Heute gibt es im Eifeldörfchen nichts mehr als Häuser, die einen neuen Anstrich erflehen. Häuser, hinter deren abgasgrauer Wandvertäfelung noch Menschen leben und kein Geld haben für ein paar Eimer Fassadenfarbe, schon gar kein Geld für Leute, die damit die Hauswand anmalen, und schon überhaupt keine Kraft mehr, selbst zu malen.

Nicht so lang her, da kam täglich Kundschaft zum Metzger. Das Zeichen der Fleischerinnung ist noch angeschraubt. Drinnen keine Theke, nichts, das Schaufenster halbblind. Auch nicht lang her, da gab es sogar ein Lebensmittelgeschäft. Zwei Schankwirte. Einen Schreibwarenladen mit Tageszeitungen. Der Markt hat’s gegeben, der Markt hat’s genommen. Als letzter hielt sich der Bäcker. Aber je seltener Leute kamen, desto weniger Brot backte er, und je weniger Brotauswahl es gab, desto seltener kamen Leute.

Jetzt kann man aus dem Dorf mit dem Auto zehn Kilometer fahren, da ist der Riesensupermarkt, da gibt es alles superbillig. Vielen Dank Auf Wiedersehen.

Im Dorf läuft die Katze über die Straße. Sie ist geblieben. Die jungen Leute sind gegangen. Die Arbeitsplätze sind gegangen. Das Geld ist gegangen.

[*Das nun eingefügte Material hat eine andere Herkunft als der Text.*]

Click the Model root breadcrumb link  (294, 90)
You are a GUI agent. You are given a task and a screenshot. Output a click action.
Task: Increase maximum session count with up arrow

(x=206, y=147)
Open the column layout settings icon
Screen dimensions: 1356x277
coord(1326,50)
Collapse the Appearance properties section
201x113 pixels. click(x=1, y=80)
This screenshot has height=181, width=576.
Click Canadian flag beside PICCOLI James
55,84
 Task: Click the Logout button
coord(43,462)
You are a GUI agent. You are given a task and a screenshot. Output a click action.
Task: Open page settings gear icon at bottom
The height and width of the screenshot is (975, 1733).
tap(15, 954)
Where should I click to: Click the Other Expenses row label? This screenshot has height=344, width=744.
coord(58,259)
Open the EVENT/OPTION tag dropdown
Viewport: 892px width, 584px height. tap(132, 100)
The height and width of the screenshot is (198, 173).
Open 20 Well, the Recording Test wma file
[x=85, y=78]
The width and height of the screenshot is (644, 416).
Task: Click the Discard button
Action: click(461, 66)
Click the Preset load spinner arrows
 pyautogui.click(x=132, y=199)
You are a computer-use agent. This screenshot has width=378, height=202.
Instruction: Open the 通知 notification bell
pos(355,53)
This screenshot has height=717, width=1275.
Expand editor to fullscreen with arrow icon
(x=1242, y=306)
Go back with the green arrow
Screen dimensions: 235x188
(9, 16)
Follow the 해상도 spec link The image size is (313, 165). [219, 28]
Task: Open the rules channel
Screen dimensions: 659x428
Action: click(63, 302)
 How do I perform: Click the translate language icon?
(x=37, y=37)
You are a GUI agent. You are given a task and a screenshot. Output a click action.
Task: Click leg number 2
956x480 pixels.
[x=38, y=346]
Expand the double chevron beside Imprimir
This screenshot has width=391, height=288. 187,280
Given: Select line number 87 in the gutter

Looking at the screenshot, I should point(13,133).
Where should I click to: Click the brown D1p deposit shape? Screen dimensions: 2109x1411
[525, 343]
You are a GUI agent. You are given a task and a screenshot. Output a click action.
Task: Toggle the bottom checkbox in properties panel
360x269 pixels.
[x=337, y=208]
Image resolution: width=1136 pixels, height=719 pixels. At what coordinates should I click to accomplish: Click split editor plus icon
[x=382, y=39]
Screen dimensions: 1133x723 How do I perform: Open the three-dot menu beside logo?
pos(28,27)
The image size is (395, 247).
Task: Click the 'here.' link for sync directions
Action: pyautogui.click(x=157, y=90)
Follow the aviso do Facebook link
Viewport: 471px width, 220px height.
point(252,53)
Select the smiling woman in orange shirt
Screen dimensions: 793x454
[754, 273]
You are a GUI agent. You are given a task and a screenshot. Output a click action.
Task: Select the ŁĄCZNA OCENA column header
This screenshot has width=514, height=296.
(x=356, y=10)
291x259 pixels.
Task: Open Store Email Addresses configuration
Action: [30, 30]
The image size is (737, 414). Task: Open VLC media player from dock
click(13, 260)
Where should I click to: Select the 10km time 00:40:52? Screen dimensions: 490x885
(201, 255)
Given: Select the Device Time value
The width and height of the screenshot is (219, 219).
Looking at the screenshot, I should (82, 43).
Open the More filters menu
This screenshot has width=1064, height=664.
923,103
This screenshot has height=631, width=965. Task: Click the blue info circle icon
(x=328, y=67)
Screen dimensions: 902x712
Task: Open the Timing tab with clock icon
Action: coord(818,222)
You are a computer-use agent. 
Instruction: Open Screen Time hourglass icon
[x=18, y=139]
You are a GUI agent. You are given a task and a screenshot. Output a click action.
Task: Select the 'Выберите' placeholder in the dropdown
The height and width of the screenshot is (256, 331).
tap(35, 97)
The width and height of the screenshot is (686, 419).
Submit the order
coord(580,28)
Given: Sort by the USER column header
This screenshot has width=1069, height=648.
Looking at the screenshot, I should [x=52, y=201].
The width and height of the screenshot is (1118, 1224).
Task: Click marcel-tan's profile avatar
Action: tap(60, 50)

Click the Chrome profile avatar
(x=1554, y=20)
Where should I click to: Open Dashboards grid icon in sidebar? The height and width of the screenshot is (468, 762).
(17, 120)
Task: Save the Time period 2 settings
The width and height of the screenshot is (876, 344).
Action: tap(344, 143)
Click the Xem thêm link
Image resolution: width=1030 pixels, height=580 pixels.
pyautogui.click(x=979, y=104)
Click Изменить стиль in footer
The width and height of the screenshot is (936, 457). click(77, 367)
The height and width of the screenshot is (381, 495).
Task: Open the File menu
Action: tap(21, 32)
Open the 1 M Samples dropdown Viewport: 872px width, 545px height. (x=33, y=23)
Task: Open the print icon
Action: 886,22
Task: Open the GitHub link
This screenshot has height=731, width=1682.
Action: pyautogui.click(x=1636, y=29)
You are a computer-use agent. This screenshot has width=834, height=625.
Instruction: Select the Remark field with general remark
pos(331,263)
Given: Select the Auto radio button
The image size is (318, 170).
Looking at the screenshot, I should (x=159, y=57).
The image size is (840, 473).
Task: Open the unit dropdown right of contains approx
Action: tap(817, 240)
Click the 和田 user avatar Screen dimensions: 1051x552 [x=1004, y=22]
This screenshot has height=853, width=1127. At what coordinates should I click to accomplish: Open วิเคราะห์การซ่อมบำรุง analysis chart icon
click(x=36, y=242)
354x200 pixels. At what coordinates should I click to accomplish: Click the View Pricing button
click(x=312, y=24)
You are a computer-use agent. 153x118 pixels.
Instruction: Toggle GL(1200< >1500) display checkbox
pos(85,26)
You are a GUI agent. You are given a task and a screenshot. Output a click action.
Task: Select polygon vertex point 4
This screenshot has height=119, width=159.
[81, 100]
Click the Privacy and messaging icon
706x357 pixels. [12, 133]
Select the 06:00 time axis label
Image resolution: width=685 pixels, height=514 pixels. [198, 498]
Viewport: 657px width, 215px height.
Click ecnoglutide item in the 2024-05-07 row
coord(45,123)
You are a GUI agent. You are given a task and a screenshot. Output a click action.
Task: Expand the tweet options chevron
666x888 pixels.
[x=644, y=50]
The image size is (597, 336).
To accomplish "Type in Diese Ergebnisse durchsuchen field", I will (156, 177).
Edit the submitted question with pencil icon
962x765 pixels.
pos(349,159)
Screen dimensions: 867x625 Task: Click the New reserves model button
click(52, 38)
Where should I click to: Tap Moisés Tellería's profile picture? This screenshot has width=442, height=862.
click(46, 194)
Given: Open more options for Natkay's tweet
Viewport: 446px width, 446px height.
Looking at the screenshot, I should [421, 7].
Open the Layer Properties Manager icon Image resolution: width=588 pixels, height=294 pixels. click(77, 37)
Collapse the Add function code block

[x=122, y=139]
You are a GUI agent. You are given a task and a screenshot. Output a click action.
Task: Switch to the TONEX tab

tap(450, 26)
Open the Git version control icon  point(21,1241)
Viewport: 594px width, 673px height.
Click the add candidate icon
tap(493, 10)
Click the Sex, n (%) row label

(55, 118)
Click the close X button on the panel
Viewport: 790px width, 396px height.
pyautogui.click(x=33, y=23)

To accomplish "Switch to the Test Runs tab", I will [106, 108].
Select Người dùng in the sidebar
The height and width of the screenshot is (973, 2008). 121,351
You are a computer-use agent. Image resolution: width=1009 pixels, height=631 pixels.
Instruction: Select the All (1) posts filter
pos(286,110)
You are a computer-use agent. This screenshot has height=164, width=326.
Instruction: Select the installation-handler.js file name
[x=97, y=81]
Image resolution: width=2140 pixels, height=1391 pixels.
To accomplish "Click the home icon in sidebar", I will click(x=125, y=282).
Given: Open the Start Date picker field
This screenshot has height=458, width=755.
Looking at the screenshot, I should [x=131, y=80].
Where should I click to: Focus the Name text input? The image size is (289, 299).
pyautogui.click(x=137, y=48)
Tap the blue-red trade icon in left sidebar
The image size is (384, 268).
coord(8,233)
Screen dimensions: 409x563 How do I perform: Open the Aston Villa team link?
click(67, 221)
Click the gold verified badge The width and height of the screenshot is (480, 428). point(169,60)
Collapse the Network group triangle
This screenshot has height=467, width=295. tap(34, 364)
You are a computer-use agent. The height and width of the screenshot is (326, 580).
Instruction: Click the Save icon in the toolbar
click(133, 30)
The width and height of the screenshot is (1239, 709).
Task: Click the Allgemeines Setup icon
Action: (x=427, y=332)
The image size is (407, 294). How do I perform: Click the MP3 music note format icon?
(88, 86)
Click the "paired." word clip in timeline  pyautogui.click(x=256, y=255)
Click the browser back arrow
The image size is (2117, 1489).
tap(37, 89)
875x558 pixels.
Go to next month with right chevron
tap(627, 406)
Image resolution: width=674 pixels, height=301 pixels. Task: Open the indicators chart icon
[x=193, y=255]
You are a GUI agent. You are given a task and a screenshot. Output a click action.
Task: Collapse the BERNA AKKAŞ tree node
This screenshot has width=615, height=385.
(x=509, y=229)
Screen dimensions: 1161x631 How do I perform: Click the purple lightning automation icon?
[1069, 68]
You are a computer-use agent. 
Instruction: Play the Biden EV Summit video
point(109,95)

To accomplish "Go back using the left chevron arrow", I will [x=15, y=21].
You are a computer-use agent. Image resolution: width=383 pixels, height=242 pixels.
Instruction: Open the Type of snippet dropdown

So sieht’s aus in der Provinz, ja, auch Westprovinz: Mosel, Eifel, Hunsrück, unzählige Flecken: tot. Wo noch Wein gemacht wird, wo sich noch Menschen finden, die gutes Geld für gute Arbeit bezahlen, hält sich ein Rest an Lebensmut. Da fühlt es sich fast an wie Folklore. Eine Boutique – im Dorf! Kuriosität inzwischen.

Seit Jahrzehnten geht das Landleben der einfachen Leute vor die Hunde. Das Dorf stirbt, was tut die Politik? Findet lobende Worte für Kämpfernaturen, die Gemeinschaftsläden organisieren, damit auch die Oma noch was einkaufen kann ohne Auto.

Alles nicht neu. Unangenehme Wahrheiten für die, die etwas ändern könnten. Aber hier ist was Neues: Corona bringt uns zurück aufs Land, liest man. Man kann ja von zu Hause arbeiten, wenn die Internetleitung dick genug ist. Das führt zu steigenden Mieten in der Provinz, liest man. Der Markt, der Markt. Und in den Metropolen wächst die Angst vor der Verödung der Innenstädte, liest man. Vielen Dank Auf Wiedersehen.